Contributor, The Volokh Conspiracy

There are strong policy and political arguments in favor of the idea that the Senate should consider President Obama’s nomination of Judge Merrick Garland to the Supreme Court. Some, however, continue to make the erroneous argument that the Senate has a legal or constitutional duty to consider the nomination.

A recent example is this Boston Globe op-ed by Harvard Law School Dean Martha Minow and Pepperdine School of Law Dean (and former judge) Deanell Tacha. In it, they write:

Article II of the Constitution is not ambiguous. It directs that the president “shall nominate, and by and with the advice and Consent of the Senate, shall appoint . . . judges of the Supreme Court.” The senators swore their oath to the Constitution. An orderly process, adhering to these words of the Constitution, is not only what the law requires; it is essential to preserving the treasure that is our independent judiciary and rule of law.

As I explained in my prior post (linked above), active Senate consideration of judicial nominees may be the more responsible course of action, but it is most definitely not “what the law requires,” under the relevant “words of the Constitution” or otherwise.

Maynooth University Department of Law Lecturer Seth Barrett Tillman further makes this point in a brief letter he sent to the Globe:

Deans Minow and Tacha wrote that “President Obama [has a] clear constitutional duty to nominate a successor” to Scalia. This precise issue was addressed by the Supreme Court in Marbury v. Madison. In 1803, Chief Justice Marshall wrote that the President’s nominating a person to an office is “completely voluntary,” not a duty, much less a constitutional duty. In 1999, the United States Department of Justice’s Office of Legal Counsel issued an opinion stating: “The Constitution thus calls for three steps before a presidential appointment is complete: first, the President’s submission of a nomination to the Senate; second, the Senate’s advice and consent; third, the President’s appointment of the officer, evidenced by the signing of the commission. All three of these steps are discretionary.See Appointment of a Senate-Confirmed Nominee, Vol. 23 Opinions of the Office of Legal Counsel, page 232 (1999) (Koffsky, Acting Deputy Assistant Attorney General). In short, for over two centuries, the received wisdom—based on the highest legal authorities—has been that the President has no duty to nominate anyone to a vacant office, and the Senate has no duty to consider any of the President’s nominees.

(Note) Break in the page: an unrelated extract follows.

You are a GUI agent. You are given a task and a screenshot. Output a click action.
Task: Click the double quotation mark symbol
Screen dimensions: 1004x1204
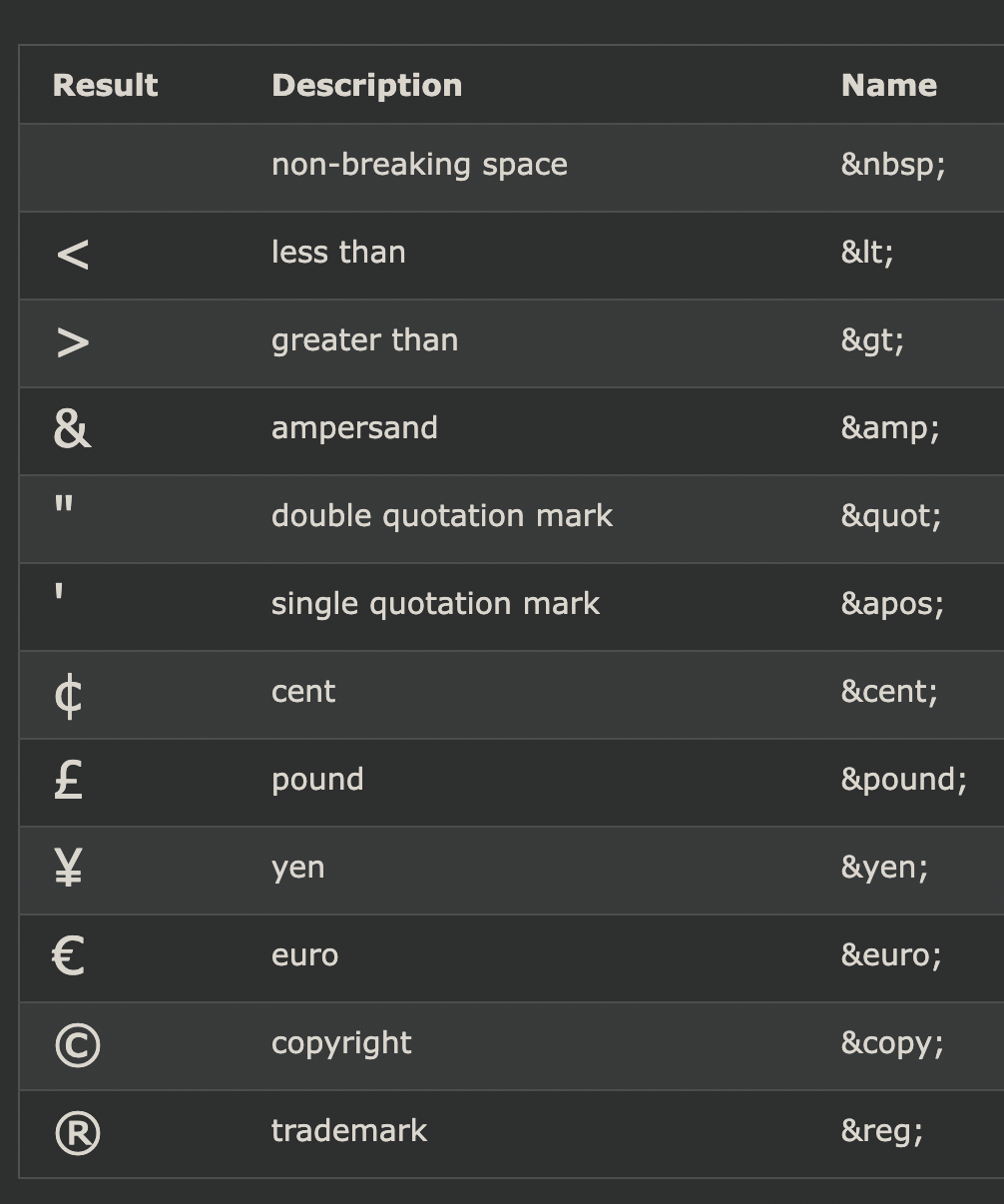64,504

Why Deans Minow and Tacha would assert otherwise is a mystery.

The OLC opinion Tillman cites is available here. Tillman has more to say about the alleged constitutional duties concerning judicial vacancies here and here.

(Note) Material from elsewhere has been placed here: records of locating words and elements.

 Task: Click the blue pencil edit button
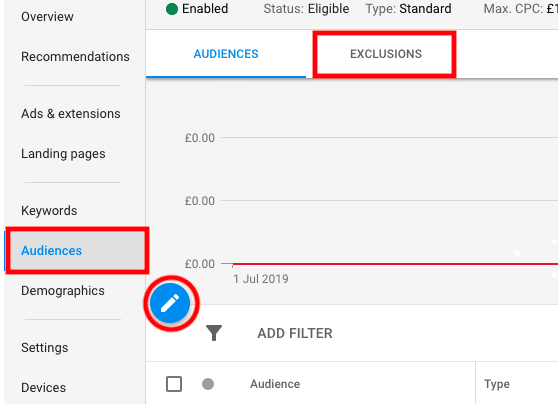click(x=170, y=303)
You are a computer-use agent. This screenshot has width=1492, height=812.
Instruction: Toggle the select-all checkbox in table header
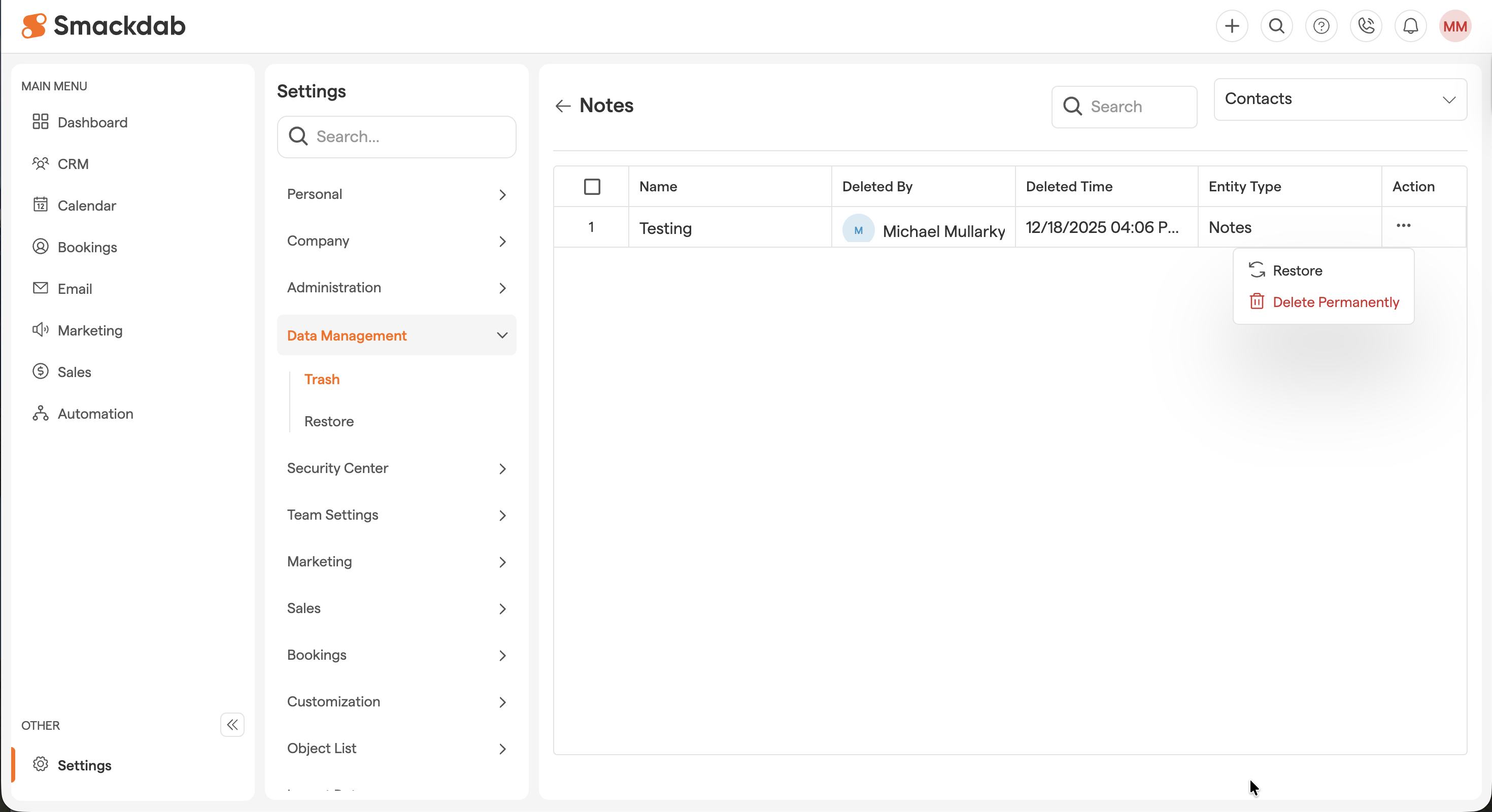592,186
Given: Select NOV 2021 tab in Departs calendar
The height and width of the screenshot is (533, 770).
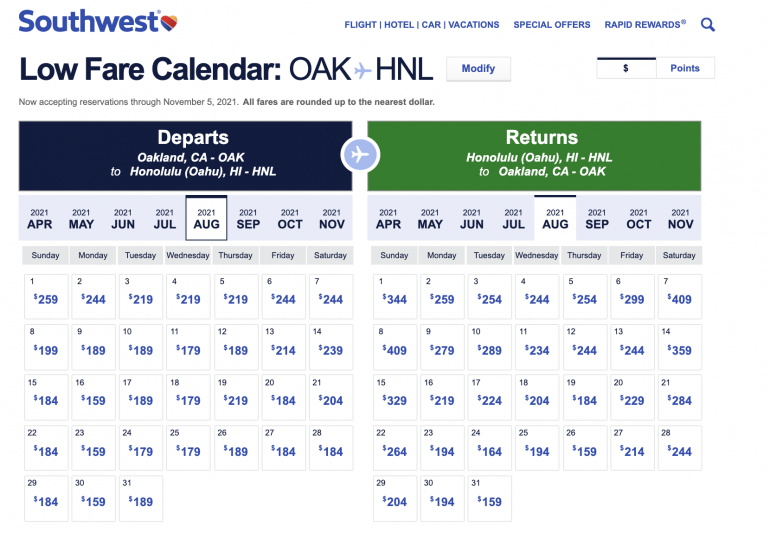Looking at the screenshot, I should click(x=332, y=218).
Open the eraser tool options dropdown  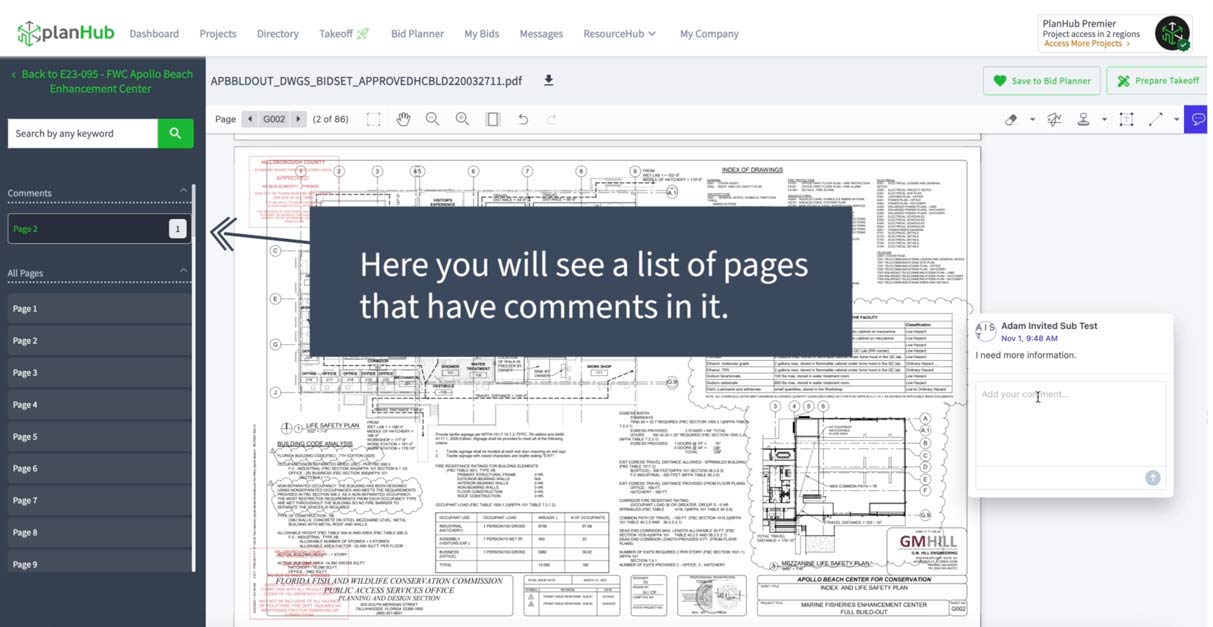(1032, 119)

When there was a Republican president, Senate Democrats were happy to note that there is no constitutional duty to consider judicial nominees. Speaking at the Center for American Progress in 2005, then-senator Robert C. Byrd (D-W.Va.) defended the Senate’s prerogatives. According to Byrd:

There is no stipulation in the Constitution as to how the Senate is to express its advice or give its consent. President Bush incorrectly — incorrectly — maintains that each nominee for a federal judgeship is entitled to an up or down vote. The Constitution does not say that. I say the Constitution itself does not say that each nominee is entitled to an up or down vote. The Constitution doesn’t say that, it doesn’t even say that there has to be a vote with respect to the giving of its consent. The Senate can refuse to confirm a nominee simply by saying nothing and doing nothing.

Byrd’s remarks were subsequently endorsed and placed into the Congressional Record by then-senator Joe Biden (D-Del.). At that point in time, Byrd and Biden were defending the proposition that a minority of senators should be able to prevent the confirmation of a judicial nominee.

Speaking of the vice president, this week Biden gave a speech at Georgetown University in which he tried to deny that he ever suggested the Senate should refuse to consider a Supreme Court nomination once the “political season” had begun in a presidential election year.  According to Biden,

I made it absolutely clear that I would go forward with the confirmation process, as chairman — even a few months before a presidential election — if the nominee were chosen with the Advice, and not merely the Consent, of the Senate — just as the Constitution requires.

This is a dishonest claim (and I do not make such a claim lightly).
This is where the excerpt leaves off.